— Aim of the exercise —
Rewrite the lines below with "Passcode" replaced by "Password", keeping everything else the same.

═════ Raw records

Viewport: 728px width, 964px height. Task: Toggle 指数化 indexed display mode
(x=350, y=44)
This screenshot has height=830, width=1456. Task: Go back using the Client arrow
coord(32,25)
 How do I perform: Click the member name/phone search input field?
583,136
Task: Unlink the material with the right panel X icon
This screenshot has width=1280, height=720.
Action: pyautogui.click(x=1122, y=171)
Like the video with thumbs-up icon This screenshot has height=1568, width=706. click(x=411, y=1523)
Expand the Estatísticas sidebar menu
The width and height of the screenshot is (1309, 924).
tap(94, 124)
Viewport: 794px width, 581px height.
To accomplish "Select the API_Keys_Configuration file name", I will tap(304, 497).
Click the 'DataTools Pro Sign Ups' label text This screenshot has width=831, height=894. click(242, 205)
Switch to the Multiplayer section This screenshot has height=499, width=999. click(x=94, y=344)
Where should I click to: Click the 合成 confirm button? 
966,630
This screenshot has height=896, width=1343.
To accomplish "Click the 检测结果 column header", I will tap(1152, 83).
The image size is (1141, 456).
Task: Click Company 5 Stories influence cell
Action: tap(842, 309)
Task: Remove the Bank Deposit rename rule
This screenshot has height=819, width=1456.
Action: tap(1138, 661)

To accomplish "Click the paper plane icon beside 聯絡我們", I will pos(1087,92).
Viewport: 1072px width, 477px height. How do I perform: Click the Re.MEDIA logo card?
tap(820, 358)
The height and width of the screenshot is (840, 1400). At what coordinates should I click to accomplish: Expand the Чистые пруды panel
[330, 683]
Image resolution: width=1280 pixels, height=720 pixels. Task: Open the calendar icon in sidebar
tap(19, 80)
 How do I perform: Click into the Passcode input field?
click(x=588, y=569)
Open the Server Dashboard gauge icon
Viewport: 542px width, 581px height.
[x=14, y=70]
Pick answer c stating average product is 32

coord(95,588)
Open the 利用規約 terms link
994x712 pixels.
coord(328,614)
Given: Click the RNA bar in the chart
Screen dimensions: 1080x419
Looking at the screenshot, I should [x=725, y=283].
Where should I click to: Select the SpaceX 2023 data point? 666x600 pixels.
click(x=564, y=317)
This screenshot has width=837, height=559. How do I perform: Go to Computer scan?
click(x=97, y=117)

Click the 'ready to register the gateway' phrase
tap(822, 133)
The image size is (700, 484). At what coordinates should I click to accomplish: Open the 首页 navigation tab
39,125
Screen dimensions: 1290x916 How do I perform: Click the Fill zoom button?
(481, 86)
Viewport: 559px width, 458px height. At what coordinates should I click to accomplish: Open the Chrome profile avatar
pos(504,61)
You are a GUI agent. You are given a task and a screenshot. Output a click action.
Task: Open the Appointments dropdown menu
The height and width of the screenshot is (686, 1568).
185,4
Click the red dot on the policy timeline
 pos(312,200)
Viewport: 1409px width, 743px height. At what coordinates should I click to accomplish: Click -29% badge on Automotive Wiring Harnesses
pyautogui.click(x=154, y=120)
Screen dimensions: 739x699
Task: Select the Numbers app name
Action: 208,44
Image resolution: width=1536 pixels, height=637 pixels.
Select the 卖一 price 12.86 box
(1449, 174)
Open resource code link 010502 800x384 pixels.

══════════

— Task solution —
Viewport: 728px width, 964px height. Task: Toggle 指数化 indexed display mode
(x=350, y=44)
This screenshot has height=830, width=1456. Task: Go back using the Client arrow
coord(32,25)
 How do I perform: Click the member name/phone search input field?
583,136
Task: Unlink the material with the right panel X icon
This screenshot has width=1280, height=720.
Action: pyautogui.click(x=1122, y=171)
Like the video with thumbs-up icon This screenshot has height=1568, width=706. click(x=411, y=1523)
Expand the Estatísticas sidebar menu
The width and height of the screenshot is (1309, 924).
tap(94, 124)
Viewport: 794px width, 581px height.
To accomplish "Select the API_Keys_Configuration file name", I will tap(304, 497).
Click the 'DataTools Pro Sign Ups' label text This screenshot has width=831, height=894. click(242, 205)
Switch to the Multiplayer section This screenshot has height=499, width=999. click(x=94, y=344)
Where should I click to: Click the 合成 confirm button? 
966,630
This screenshot has height=896, width=1343.
To accomplish "Click the 检测结果 column header", I will tap(1152, 83).
The image size is (1141, 456).
Task: Click Company 5 Stories influence cell
Action: tap(842, 309)
Task: Remove the Bank Deposit rename rule
This screenshot has height=819, width=1456.
Action: tap(1138, 661)

To accomplish "Click the paper plane icon beside 聯絡我們", I will pos(1087,92).
Viewport: 1072px width, 477px height. How do I perform: Click the Re.MEDIA logo card?
tap(820, 358)
The height and width of the screenshot is (840, 1400). At what coordinates should I click to accomplish: Expand the Чистые пруды panel
[330, 683]
Image resolution: width=1280 pixels, height=720 pixels. Task: Open the calendar icon in sidebar
tap(19, 80)
 How do I perform: Click into the Password input field?
click(x=588, y=569)
Open the Server Dashboard gauge icon
Viewport: 542px width, 581px height.
[x=14, y=70]
Pick answer c stating average product is 32

coord(95,588)
Open the 利用規約 terms link
994x712 pixels.
coord(328,614)
Given: Click the RNA bar in the chart
Screen dimensions: 1080x419
Looking at the screenshot, I should [x=725, y=283].
Where should I click to: Select the SpaceX 2023 data point? 666x600 pixels.
click(x=564, y=317)
This screenshot has width=837, height=559. How do I perform: Go to Computer scan?
click(x=97, y=117)

Click the 'ready to register the gateway' phrase
tap(822, 133)
The image size is (700, 484). At what coordinates should I click to accomplish: Open the 首页 navigation tab
39,125
Screen dimensions: 1290x916 How do I perform: Click the Fill zoom button?
(481, 86)
Viewport: 559px width, 458px height. At what coordinates should I click to accomplish: Open the Chrome profile avatar
pos(504,61)
You are a GUI agent. You are given a task and a screenshot. Output a click action.
Task: Open the Appointments dropdown menu
The height and width of the screenshot is (686, 1568).
185,4
Click the red dot on the policy timeline
 pos(312,200)
Viewport: 1409px width, 743px height. At what coordinates should I click to accomplish: Click -29% badge on Automotive Wiring Harnesses
pyautogui.click(x=154, y=120)
Screen dimensions: 739x699
Task: Select the Numbers app name
Action: 208,44
Image resolution: width=1536 pixels, height=637 pixels.
Select the 卖一 price 12.86 box
(1449, 174)
Open resource code link 010502 800x384 pixels.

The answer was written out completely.